Kenya's foreign exchange reserves plummet as shilling hits new low

Kenya's foreign exchange reserves experienced a decline of 112 million U.S. dollars this week, adding pressure on the local currency, the shilling, which reached a historic low of 147 to the dollar, the Central Bank of Kenya said in its update on the financial markets issued on Friday.

The reserves, as per the apex bank, amounted to 6.95 billion dollars at the week's end, equivalent to 3.76 months of import cover, marking a decrease from the previous week's figure of 7.06 billion dollars.

The shilling concluded the week at 147.36 against the dollar, marking a historic low, according to the bank.
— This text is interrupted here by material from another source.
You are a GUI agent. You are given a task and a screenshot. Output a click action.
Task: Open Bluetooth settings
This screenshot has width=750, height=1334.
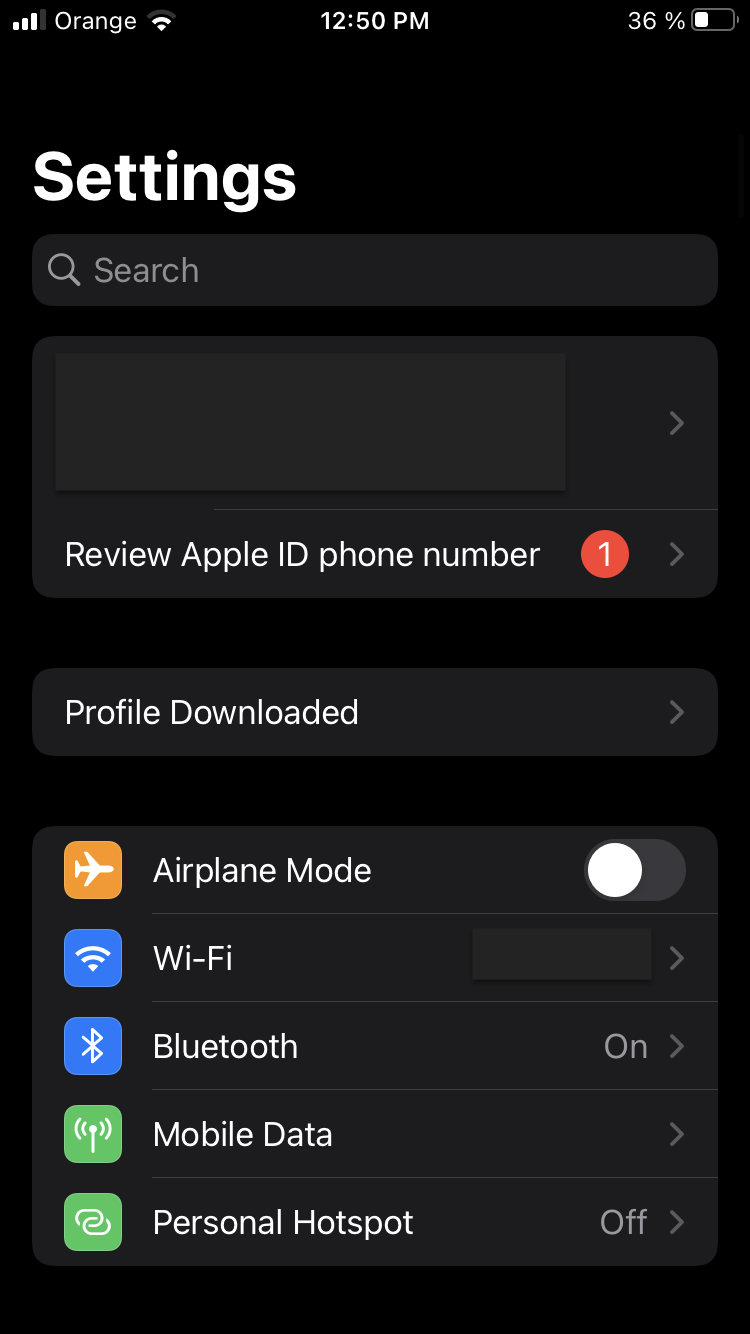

Over the past year, the local currency has witnessed a 22 percent decline against the dollar, and the Central Bank has faced challenges in stabilizing it due to dwindling forex reserves.

Nevertheless, the bank emphasized that despite the decrease, the foreign exchange reserves continue to be adequate for covering the country's import needs and supporting the local currency. "The reserves meet the statutory requirement to endeavor to maintain at least four months of import cover," said the apex bank.

On Sept. 14, the bank issued an order to firms remitting money abroad, limiting them to selling no more than 100,000 dollars to individual buyers per day unless they transact through commercial banks, a measure aimed at protecting the reserves.

Central Bank Governor Kamau Thugge attributed the shilling's decline and the decrease in reserves, in part, to the increase in benchmark interest rates in the United States.